Justice Stevens’ remarks reflect his discontent with the fact that whites occasionally win racial discrimination cases under the Constitution and civil-rights laws. The Supreme Court initially held that racial discrimination of all kinds was prohibited by the 1964 Civil Rights Act in its unanimous 1976 decision in the McDonald case, which ruled in favor of whites who had been fired; but later on, the Court judicially created an exception to the statute in order to allow some discrimination against whites in its Weber decision, which admitted that creating such an exception contradicted the plain language of the Civil Rights Act, but claimed that doing so would lead to a more egalitarian society. Later, the Supreme Court extended this exception to uphold a college admissions policy that discriminated against both whites and Asians in the name of “diversity,” rejecting legal challenges under both the Constitution and the Civil Rights Act (in the Grutter case). However, over Justice Stevens’ objections, it struck down another college admissions policy that the Court viewed as using race too much and too mechanically (in the Gratz case), and it also invalidated racial discrimination against whites in voting, once again over Justice Stevens’ objections (in Rice v. Cayetano).

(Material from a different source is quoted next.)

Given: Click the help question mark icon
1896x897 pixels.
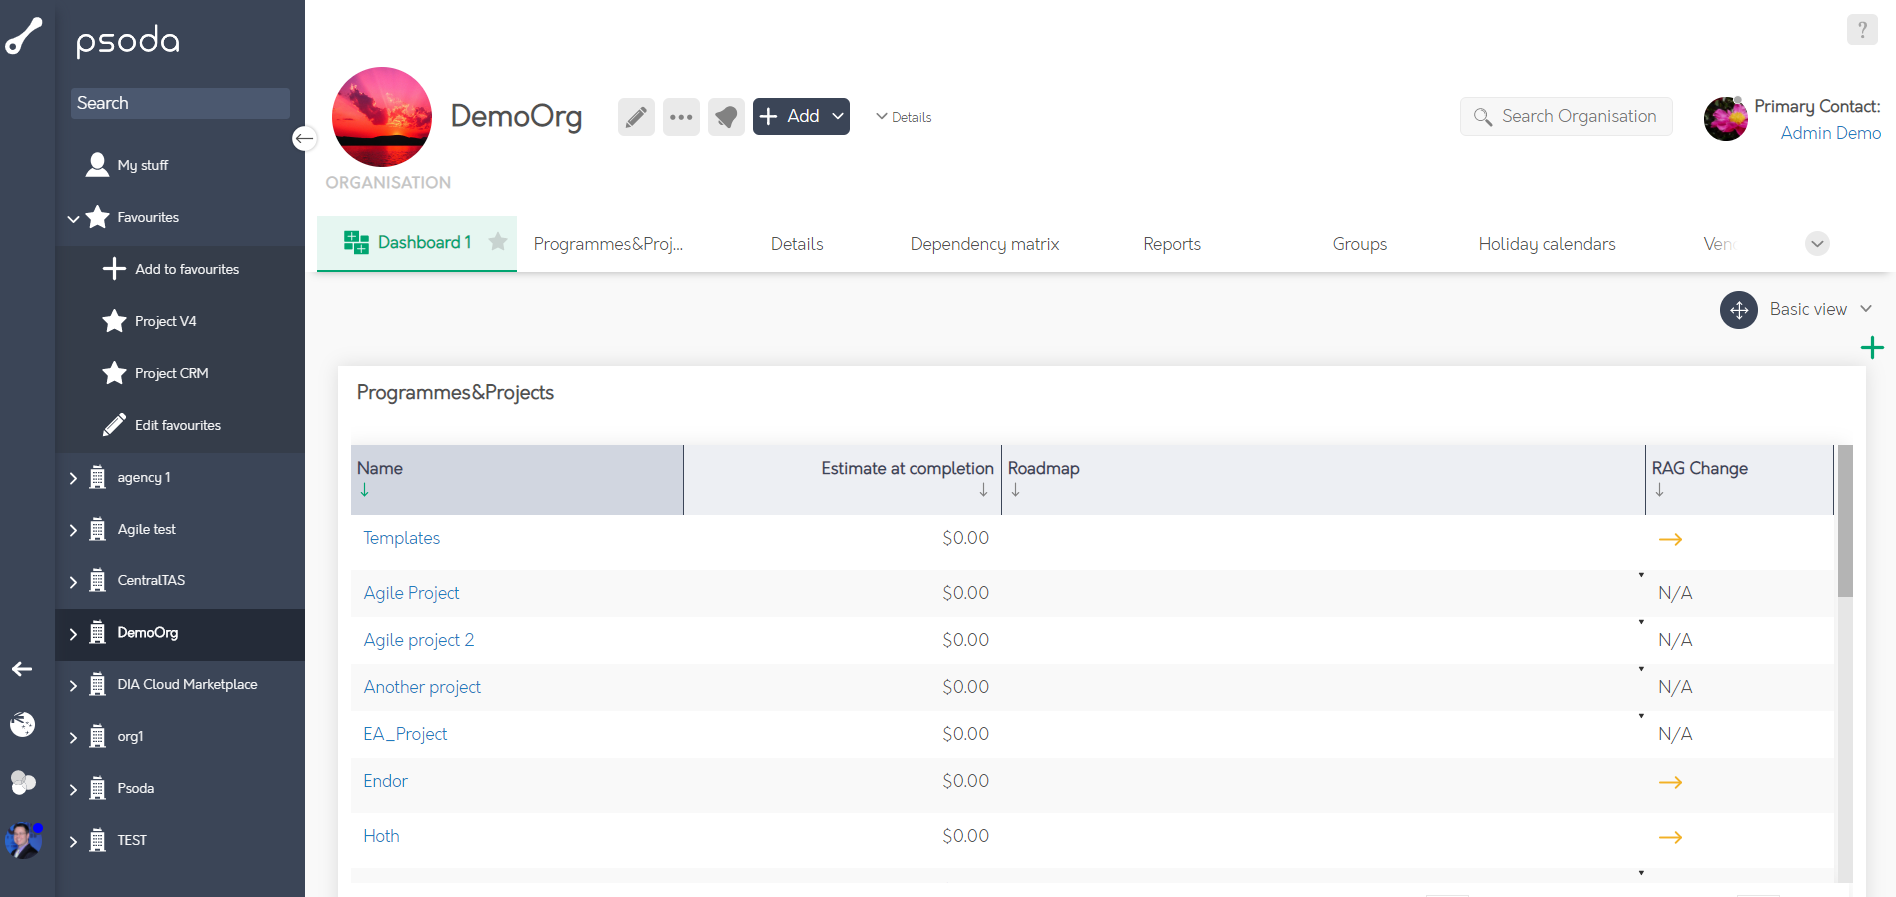Looking at the screenshot, I should coord(1861,30).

Although liberal scholars, like former Civil Rights Commissioner Mary Frances Berry, have recently argued that the civil-rights laws were not intended to protect white people, the courts have held that the Civil Rights Act was indeed intended to prohibit racial discrimination even against whites, and thus, whites who experience racial harassment or abuse are able to sue under the Civil Rights Act, as cases like Huckabay v. Moore and Bowen v. Missouri Department of Social Services illustrate. (Affirmative action is viewed as merely a limited exception to the ban on racial discrimination in areas such as hiring and promotion, and thus not a license for an employer to fire or racially harass its white employees.)

Justice Ginsburg says that American courts should look more to foreign court rulings and other countries’ laws in interpreting our own Constitution. But she herself does so only when it is ideologically convenient, ignoring foreign court rulings that limit lawsuits and punitive damages, and allow governments to restrict late-term abortions.

Moreover, for the Supreme Court to rely on “international opinion” to decide cases — as liberal Justices do when it is convenient — could set a dangerous precedent for civil liberties, since foreign legal systems and international lawyers are often hostile to free speech, religious freedom, and other basic civil liberties, and the right of homeowners to defend themselves against criminals by wielding a knife or gun in self-defense. The U.N. Human Rights Council says there is no human right to self-defense, and that, quite the contrary, international human rights norms require “very severe gun control.”